多租户安全控制：为了满足高扩展性和高性能，在薪福通产品后方的数据库是一个被多租户共享的集群实例。我们的应用保证了用户只能看到他们有权限看到的。

1）数据库中的每条记录都保存着企业的租户ID；

2）在登陆期间，被授权用户将会被匹配到他们的租户并根据权限进行展示；

3）每个请求都包含租户ID，并对请求进行记录、拦截与审计；

4）每个对数据库的请求都包含租户ID，并对请求进行记录、拦截与审计；

5）每条数据库反馈的数据都包含租户ID，进行数据权限校验；

数据采集：产品使用行内通用安全控件确保敏感信息数据采集过程安全，业务处理完成后终端不保留任何数据；所有面向互联网的应用，必须统一接入应用网关，实现SSL加密协议，对敏感信息（身份证号、银行账号等）进行加密后传输；所有对外的API通过严格的签名认证，不同企业不同秘钥；关键操作都会记录详细操作记录；

数据使用：在前端应用层面，涉及敏感信息的页面全部加上水印，敏感信息已默认打点隐藏，限制数据批量导出；在服务端应用层面，必须统一接入权限管理系统，经过管理员分配权限后才可使用，离职转岗后权限自动关闭；在后台数据库操作方面，遵循招商银行完善的后台数据使用管理规范（如下图）；严格的网络控制，封闭的环境和终端，增删改查的操作命令全程监控，操作日志集中存储，操作流量实时分析，一旦发现高危 sql 语句、批量违规操作、危险时段异常操作等违背安全管理要求的行为，及时告警并可实时在线拦截。在运营系统数据使用方面，严格的权限申请流程，敏感数据加密处理。

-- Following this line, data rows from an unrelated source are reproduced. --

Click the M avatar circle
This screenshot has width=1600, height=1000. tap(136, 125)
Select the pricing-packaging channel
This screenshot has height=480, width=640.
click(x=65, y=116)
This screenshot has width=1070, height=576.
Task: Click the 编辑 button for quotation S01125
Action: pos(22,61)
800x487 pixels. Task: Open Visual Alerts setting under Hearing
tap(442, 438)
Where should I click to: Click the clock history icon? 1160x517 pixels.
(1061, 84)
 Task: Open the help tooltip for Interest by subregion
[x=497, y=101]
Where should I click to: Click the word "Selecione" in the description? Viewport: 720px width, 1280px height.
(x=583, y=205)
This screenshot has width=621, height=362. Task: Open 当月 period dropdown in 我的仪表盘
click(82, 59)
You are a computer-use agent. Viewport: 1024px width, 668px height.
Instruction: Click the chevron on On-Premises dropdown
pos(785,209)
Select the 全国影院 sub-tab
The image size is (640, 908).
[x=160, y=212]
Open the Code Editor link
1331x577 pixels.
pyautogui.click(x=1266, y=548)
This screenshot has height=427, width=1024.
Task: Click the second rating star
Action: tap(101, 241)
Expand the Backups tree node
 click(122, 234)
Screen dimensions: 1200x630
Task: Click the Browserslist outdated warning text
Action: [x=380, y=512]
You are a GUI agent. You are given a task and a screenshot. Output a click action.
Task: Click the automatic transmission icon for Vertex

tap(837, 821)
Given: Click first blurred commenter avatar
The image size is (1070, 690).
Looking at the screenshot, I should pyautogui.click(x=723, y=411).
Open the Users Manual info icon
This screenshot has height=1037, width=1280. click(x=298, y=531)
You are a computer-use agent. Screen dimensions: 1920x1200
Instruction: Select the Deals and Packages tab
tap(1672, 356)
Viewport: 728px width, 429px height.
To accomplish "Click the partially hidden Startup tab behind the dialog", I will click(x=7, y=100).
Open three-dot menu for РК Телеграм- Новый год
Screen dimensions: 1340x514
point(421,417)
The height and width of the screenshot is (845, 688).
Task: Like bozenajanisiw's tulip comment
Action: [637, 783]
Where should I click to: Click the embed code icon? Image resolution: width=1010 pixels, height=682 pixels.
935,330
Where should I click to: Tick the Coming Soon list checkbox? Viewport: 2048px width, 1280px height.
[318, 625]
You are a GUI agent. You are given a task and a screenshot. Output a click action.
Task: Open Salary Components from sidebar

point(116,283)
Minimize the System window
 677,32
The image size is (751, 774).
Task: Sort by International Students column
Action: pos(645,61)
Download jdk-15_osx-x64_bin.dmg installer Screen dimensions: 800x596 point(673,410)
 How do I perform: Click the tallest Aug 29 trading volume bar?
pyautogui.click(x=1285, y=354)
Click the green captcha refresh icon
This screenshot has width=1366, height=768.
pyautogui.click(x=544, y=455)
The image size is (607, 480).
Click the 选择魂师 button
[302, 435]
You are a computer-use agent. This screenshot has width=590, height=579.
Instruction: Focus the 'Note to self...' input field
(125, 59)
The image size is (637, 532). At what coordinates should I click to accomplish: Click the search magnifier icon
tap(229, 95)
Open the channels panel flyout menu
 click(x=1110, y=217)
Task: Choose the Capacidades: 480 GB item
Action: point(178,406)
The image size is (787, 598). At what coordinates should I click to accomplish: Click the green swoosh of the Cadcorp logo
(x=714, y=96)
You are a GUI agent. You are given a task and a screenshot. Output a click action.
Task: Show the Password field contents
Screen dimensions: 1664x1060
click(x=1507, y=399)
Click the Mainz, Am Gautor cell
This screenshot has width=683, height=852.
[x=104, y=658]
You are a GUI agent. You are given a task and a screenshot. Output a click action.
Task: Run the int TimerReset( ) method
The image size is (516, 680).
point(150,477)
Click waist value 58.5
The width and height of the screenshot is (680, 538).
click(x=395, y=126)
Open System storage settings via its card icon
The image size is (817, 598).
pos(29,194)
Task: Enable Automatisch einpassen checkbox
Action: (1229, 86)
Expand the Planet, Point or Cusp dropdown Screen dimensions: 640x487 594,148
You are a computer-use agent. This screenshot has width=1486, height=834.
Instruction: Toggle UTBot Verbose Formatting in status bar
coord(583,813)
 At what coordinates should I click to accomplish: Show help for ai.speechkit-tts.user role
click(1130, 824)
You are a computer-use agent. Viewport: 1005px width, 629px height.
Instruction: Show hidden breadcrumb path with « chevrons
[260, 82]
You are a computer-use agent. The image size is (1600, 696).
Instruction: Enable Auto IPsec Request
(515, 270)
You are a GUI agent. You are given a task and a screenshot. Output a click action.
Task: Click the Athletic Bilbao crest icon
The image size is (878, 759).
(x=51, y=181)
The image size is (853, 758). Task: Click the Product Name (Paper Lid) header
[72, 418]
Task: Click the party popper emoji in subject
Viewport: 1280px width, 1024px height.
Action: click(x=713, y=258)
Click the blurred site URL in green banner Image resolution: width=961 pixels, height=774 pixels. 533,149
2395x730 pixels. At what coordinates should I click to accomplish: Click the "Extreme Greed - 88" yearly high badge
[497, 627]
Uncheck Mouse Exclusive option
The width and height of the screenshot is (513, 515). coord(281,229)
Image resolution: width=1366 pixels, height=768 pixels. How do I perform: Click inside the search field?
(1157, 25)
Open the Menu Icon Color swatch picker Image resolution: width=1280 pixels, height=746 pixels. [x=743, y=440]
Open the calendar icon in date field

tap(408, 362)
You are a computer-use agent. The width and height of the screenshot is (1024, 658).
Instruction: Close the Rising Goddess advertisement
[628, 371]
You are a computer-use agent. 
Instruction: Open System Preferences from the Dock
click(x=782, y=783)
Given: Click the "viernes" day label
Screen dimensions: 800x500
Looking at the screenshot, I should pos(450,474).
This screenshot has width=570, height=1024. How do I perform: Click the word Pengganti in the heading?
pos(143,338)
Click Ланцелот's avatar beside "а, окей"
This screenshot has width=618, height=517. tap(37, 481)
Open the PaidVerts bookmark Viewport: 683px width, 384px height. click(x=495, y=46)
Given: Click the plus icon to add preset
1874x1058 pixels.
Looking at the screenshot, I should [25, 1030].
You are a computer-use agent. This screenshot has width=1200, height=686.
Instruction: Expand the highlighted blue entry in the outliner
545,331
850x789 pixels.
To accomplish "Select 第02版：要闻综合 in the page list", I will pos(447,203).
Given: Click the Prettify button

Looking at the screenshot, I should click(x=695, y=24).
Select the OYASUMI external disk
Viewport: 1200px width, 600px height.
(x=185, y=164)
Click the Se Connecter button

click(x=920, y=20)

数据存储：薪福通的数据库是被多租户共享的集群实例，按租户号进行分库分表存储，每张表都有租户号字段，以保障权限的隔离。用户密码等敏感信息通过SHA256加密存储。行内提供了一套系统化、专业化的数据库诊断优化能力，可轻松对数据库实例进行一键全面诊断，包括资源使用、慢SQL、会话/事务，锁，空间，配置等，数据中心专人进行24小时值班，及时反馈、解决问题。

数据备份、销毁：薪福通产品数据由招商银行数据中心严格管控，备份到磁带上的内容加密，由机房操作员、保安、司机共同完成磁带运输并签署运送单存档，备份介质存放在机房内带独立门禁的专用带库间；所有存储介质出机房需审批，实施低格、消磁处理；报废退库存储介质存放专用存储柜，专人管理，定期统一消磁和物理粉碎。

6.安全运营

薪福通不存在高级管理员角色，所有用户都至多访问本租户数据。薪福通运营人员严禁使用企业用户和变更企业数据。薪福通有安全事件响应小组，及时响应安全事件。